As Philadelphia’s startup community grows, the law school and its alumni are playing a key role in stoking the city’s ambitions to become a major player in the tech world.
A growing corps of alumni work for boutique firms that cater to entrepreneurs, hang out their own shingles to serve startups and aid investors who prime the innovation pump in Philadelphia and the region.
“We’re involved in the legal piece of tech startups and early-stage businesses,” said Patrick Bello, ‘12. “We’re working on the business side as well.”
Bello, among the first alumni to take part in the Entrepreneurial Law Clinic directed by Professor Steve Rosard, landed a job right out of law school at Baer Crossey, one of the city’s boutique firms, and recently launched his own firm, Provisor Law.
Based on a subscription model, Bello’s firm keeps costs low for clients who have tight budgets.
“It’s a new model,” Bello explained, “you don’t pay for more than you need.”

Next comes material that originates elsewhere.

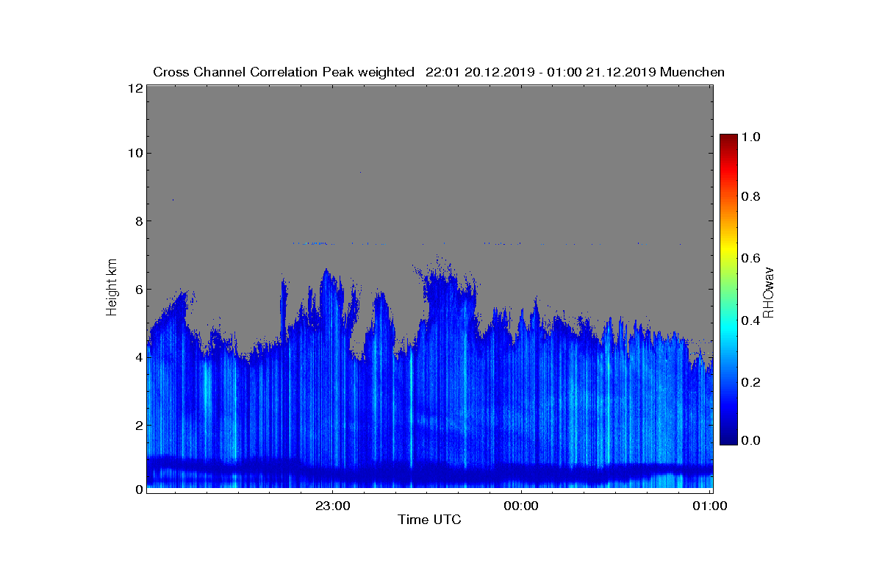Click the 01:00 time axis label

The law school and its alumni have gained notice for their contributions to the tech sector, said Juliana Reyes, lead reporter for Technical.ly Philly, a company that provides news, sponsors events and delivers services to support economic development.
Reyes noted that Eamon Gallagher, ’12, an associate at Weber Law, is a high-visibility connector, organizing meet-ups and sharing news tips, while the ELC and Apprennet – the firm Professor Karl Okamoto launched to create an online education platform – have given the law school prominence.
Weber Law founder Geoff Weber, who hired Gallagher, said that while Philadelphia has many business lawyers, relatively few understand the unique needs of startups.
“It’s a specialized field,” Weber said, praising the ELC for preparing students well for practice in this sphere. “For a lawyer to come out of law school with that specialized background is very helpful to these clients. There’s less of a learning curve.”
Within the Philadelphia market, young lawyers who have chops in this specialty “are mostly Drexel folks,” Weber said.
The law school and its alumni have also caught the attention of the venture capital community.
“It’s great that Philadelphia has a law school that’s focusing people on entrepreneurial law,” said Larry Brotzge, a general partner with Robin Hood Ventures’ management company, which invests some $2.5 million annually in startups.
In the past, Brotzge said, Robin Hood struggled to pay attorneys or find savvy interns to help with the due diligence angel investors need to make informed decisions about which of the 300 ventures it hears from each year deserve backing.
But after hiring Brittany Esser, ’15, its first law-student intern, Robin Hood aims to give her a full-time job and to line up more law students for future internships.
“Brittany is far and away the best intern we’ve had in our 15-year history,” Brotzge said, adding that due diligence, when performed well, serves different groups of angel investors and the business community as a whole.
“We rarely fund an investment by ourselves,” he explained. “We’re going to share with each other. It improves the quality of the due diligence for the whole community.”
The collaborative nature of the thriving startup community also reduces the competition for clients, said Bello, who shares work with other practitioners.
“It’s a healthy ecosystem,” Bello said. “There’s enough work to go around, which is good.”